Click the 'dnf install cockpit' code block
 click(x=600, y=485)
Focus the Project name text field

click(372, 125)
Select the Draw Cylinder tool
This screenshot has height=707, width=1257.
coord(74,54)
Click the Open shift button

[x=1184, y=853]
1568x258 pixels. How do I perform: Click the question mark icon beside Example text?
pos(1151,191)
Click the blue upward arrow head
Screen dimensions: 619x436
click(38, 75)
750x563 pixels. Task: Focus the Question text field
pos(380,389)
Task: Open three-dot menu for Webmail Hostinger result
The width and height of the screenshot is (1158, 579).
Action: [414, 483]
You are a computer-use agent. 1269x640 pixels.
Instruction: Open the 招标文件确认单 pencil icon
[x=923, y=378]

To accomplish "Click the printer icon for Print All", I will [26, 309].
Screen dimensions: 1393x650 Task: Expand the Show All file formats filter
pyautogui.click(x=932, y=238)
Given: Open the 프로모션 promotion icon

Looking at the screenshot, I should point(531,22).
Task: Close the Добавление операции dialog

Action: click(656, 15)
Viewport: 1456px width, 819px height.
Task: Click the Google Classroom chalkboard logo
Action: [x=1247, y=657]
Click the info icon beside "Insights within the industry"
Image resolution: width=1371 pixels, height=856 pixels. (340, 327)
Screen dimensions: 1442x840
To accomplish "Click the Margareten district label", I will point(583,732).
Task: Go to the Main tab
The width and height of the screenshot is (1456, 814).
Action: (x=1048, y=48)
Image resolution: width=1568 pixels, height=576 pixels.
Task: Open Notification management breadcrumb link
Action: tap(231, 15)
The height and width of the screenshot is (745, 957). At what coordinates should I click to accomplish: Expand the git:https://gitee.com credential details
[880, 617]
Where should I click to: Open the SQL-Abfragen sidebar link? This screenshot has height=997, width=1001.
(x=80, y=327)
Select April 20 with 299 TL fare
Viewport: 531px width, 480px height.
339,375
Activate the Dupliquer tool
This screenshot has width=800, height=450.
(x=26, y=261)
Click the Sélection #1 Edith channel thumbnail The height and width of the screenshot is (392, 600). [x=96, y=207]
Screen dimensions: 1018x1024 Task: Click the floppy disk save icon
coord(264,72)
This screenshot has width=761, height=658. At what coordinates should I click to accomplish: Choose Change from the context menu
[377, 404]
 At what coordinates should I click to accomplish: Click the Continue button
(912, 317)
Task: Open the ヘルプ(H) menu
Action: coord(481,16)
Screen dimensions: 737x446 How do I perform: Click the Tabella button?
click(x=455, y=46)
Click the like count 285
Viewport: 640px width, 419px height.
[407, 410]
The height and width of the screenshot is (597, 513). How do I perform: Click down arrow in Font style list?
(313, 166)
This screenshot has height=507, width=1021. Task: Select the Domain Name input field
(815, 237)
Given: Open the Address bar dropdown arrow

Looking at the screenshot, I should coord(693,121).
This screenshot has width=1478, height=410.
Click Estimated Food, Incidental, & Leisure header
__________________________________________________
◆ **Work instruction**
Every line from the one with "Screen dimensions: 737x446" through the last line of the records above should be returned exactly, please, and no others.

◆ **Final answer**
Screen dimensions: 737x446 How do I perform: Click the Tabella button?
click(x=455, y=46)
Click the like count 285
Viewport: 640px width, 419px height.
[407, 410]
The height and width of the screenshot is (597, 513). How do I perform: Click down arrow in Font style list?
(313, 166)
This screenshot has height=507, width=1021. Task: Select the Domain Name input field
(815, 237)
Given: Open the Address bar dropdown arrow

Looking at the screenshot, I should coord(693,121).
This screenshot has width=1478, height=410.
Click Estimated Food, Incidental, & Leisure header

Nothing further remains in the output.